When those efforts failed — he killed the mouse by mistake — desolation and despair threatened to consume him. “I am living through the nadir of my life”, he wrote in his diaries, “I am wasting my life in this stupid research!”. Nine days later, after more than twenty-five weeks underground, his crew finally called him back to the surface. The nightmare was over.
During his six-month stay in Midnight Cave, it turned out, Siffre did at least briefly achieve a forty-eight-hour day. But until he came out he no idea he had reached his goal. Whether he slept for two hours or eighteen, it seemed to make little difference amidst the solitude of the caves.
Even after Siffre emerged, blinking in the harsh light of the Sun, his troubles continued. Like others, he struggled to readapt to the natural rhythms of life. He fell into a depression , one no doubt worsened by the vast debts incurred by running the experiment , and he suffered from poor eyesight and memory.
This, then, was almost the end of his cave experiments. His descent into the underworld, though no retracing of Dante’s voyage through hell, proved a torment equal to anything he could have imagined. He swore never to return — and though he would break that oath, briefly and roughly thirty years later — it was another vision, one that came to him in the caves, which guided his next steps.

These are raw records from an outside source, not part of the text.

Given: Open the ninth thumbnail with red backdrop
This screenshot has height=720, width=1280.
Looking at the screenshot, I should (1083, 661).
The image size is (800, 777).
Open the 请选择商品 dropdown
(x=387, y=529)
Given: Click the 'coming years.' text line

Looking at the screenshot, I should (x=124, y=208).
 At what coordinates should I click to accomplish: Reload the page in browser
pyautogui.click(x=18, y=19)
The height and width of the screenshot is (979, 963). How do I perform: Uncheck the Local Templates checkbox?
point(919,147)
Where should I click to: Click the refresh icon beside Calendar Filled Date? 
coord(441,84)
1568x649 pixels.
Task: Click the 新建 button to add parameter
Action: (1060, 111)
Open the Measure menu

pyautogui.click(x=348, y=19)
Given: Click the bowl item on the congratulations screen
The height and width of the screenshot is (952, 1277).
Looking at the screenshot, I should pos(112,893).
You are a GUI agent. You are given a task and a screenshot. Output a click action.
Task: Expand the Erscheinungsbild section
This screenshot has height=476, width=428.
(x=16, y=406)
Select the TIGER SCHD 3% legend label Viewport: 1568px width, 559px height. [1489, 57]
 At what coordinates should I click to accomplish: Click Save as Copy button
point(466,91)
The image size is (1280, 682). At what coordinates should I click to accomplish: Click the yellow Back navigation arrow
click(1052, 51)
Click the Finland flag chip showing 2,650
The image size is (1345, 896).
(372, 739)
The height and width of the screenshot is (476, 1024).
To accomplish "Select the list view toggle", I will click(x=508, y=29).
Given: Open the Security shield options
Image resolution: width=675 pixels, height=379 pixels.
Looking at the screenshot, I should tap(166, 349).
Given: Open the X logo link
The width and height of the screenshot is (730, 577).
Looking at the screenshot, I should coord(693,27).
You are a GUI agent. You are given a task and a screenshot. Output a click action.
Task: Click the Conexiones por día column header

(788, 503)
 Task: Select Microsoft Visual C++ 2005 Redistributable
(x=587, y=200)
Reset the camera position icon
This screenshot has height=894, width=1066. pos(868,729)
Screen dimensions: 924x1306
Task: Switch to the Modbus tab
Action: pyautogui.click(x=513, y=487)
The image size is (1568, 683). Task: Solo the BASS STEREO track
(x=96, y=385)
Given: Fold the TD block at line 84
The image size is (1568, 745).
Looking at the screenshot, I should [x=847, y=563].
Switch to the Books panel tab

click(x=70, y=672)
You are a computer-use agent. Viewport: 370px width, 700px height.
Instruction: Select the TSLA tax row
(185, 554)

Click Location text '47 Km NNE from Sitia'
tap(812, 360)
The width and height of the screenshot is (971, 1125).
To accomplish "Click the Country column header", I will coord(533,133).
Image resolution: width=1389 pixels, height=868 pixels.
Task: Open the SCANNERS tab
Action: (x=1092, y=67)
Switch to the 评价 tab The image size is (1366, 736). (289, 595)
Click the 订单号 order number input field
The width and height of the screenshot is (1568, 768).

In the darkness he had dreamed of Central America, of searching for lost Mayan relics. He had tried to imagine the Sun, the sounds of living creatures, the green and verdant forests. And when he escaped his self-inflicted torture, that is where he went. The next years of his life were spent in Guatemala; hunting not the secrets of time, but of the lost civilizations of the past.
It makes sense that being down in a cave would add a major psychological component. Besides the environment of the cave itself, many are affected by the image of all the rock above them.
It also makes sense that, on average, our circadian rhythm would be somewhat longer than 24 hours. It's much easier to synchronize an oscillator that runs a bit long than to speed up one that runs short.
Crazy story Alastair. For those not ready to commit the time to go mad slowly, you can get into a sensory deprivation tank and throw in some psychoactive drugs do it in a day. I remember watching this crazy movie with William Hurt about those and have wanted to go in one—well kinda—ever since. The sci-fi trope to survive long trips is the long sleep; have we gotten closer to solving that one? I remember—from Project Hail Mary—there was a big research bit into how that was going to work.